Ten Red Flags of a Resentful Partner
When a person looks for issues in their relationship, it’s always easier to examine the other person. However, it takes two to form this union, and each of you has feelings and opinions that can get in the way.
Both of you are different, and you should examine your faults and your partner’s issues. Here are some signs of a resentful partner that’s destroying your connection.
1. A Resentful Partner Picks Disputes
Once you’ve been together for a while, you will notice that there are times you tend to bicker more than others. However, there’s always a reprieve, and things go back to normal. When you have a resentful partner, the bickering can become constant.
When you fight over every little thing, you might conceal something that you both fail to address under the surface. Even couples who despise each other don’t fight this much, so where is all this aggression coming from?
2. Your Efforts Aren’t Appreciated
Everyone wants to feel appreciated, but it’s essential for a good foundation in a relationship. You can express appreciation by several methods, but verbal accolades are necessary.
If your partner isn’t respecting you and thanking you for the little things you do, it could be that they harbor bitterness towards you. When they stop saying “thank you,” lookout!
3. A Resentful Partner Makes Snide Comments Disguised as Jokes
Jokes should be funny. Still, it hurts when your partner says sarcastic, insulting, rude, or condescending things. Do they make you the butt of jokes in front of other people?
This cruel punchline only adds insult to injury. Maybe you’re trying to deny the intentions of your partner’s jokes, or you’re crying inside because you feel your relationship is dying. When the one you love becomes cruel, it’s a sign of anger and pent-up frustration that’s coming out.
According to Dr. Jacquelyn Johnson, when your partner says something so offensive to you, you need to call out the absurdity of tactlessness. Flip the script on them and see how it feels. Then, you should talk about it away from others and get to the core issue behind these comments.
4. They Will Constantly Badmouth You
It’s impossible to agree with everything that your partner says and does. Yet, the real problem comes into play when they start scolding you in front of others. It can be especially troubling for them to demean you in front of children or other family members.
The resentful partner will make no qualms about calling you out no matter who’s present, and it’s easy to see that the badmouthing and embarrassing behaviors are because they’re emotionally distressed.
5. Absence of Affection and Intimacy
One of the best things about being in a relationship is the affection and intimacy that you share. Consequently, when these things are missing, it’s a sign that something’s not right. Many folks withhold intimacy to retaliate against the other party, and it’s a sign they’re harboring bitterness.
A resentful partner won’t want to hug, kiss, give verbal affirmations, or have any physical intimacy as something beneath the surface makes them bitter.
6. Sadness and hopelessness are Common Sentiments
It’s not unusual for people to feel sad at their partner’s actions, but when one of you starts to feel hopeless, it’s another ballgame.
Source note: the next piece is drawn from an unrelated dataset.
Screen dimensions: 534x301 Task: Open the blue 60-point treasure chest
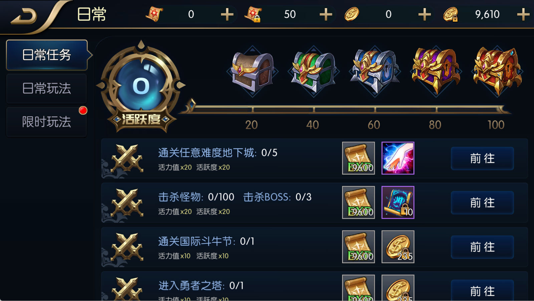(x=374, y=72)
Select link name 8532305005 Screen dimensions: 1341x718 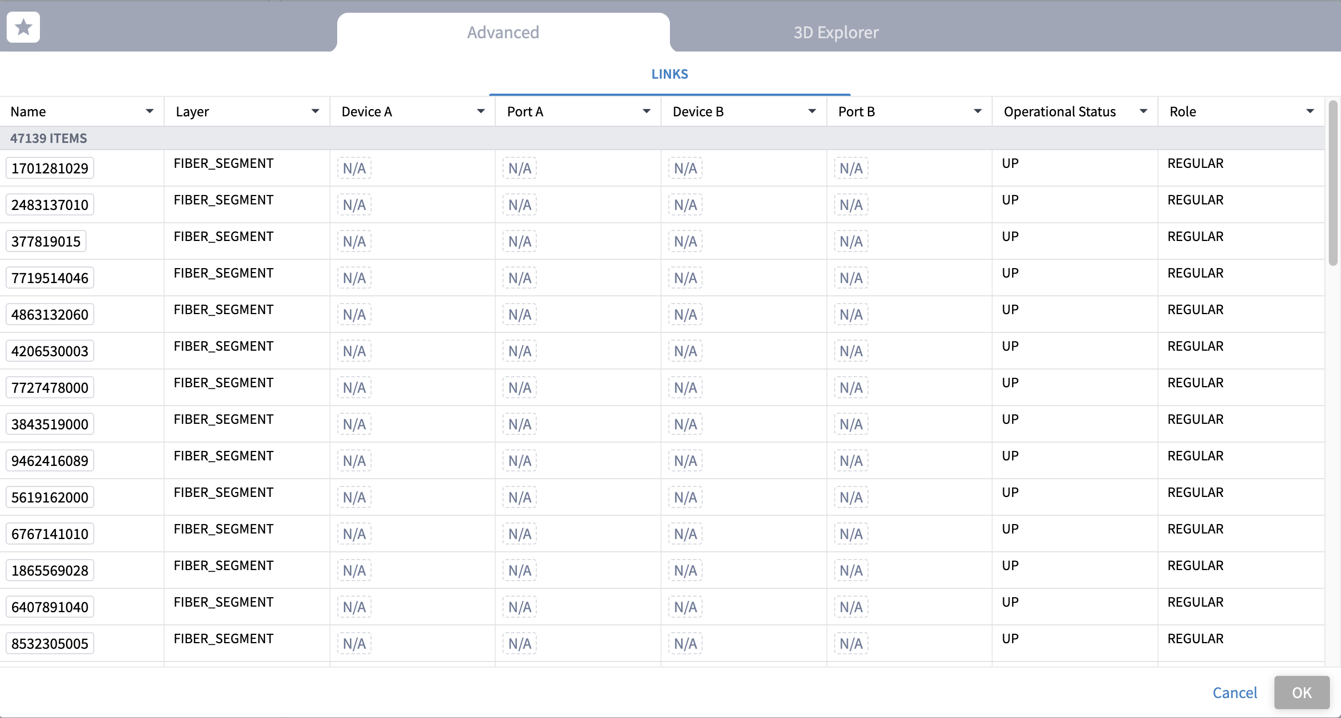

Sadness is fleeting and usually only lasts for a specific amount of time. However, hopelessness can be hard to repair.
When you have a healthy relationship, there’s no room for hopelessness. When you lose hope in your future as a couple, it can be underlying bitterness that’s trying to destroy you from within.
7. Communication is Lacking
If you want to be together for the long haul, you must learn to communicate with one another appropriately. Communication is a foundational building block in your union and trust and honesty. When you stop talking to one another, you’re dooming your relationship to fail.
How much have you been talking to your partner lately, or are their conversations becoming rare? Have you become bored with one another, or is there anger replacing the love you once had? It’s time to evaluate why this vital part of your union is breaking apart and strive to fix it.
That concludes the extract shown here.